» DATA IN THIS EXERCISE:
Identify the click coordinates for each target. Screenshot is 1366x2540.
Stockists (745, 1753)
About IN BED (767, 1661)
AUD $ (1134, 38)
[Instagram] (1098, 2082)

» PROBLEM TO SOLVE: Each entry above is to be transcribed exactly as it was written.

» EXPECTED OUTPUT:
Identify the click coordinates for each target. Screenshot is 1366x2540.
Stockists (745, 1753)
About IN BED (767, 1661)
AUD $ (1134, 38)
[Instagram] (1098, 2082)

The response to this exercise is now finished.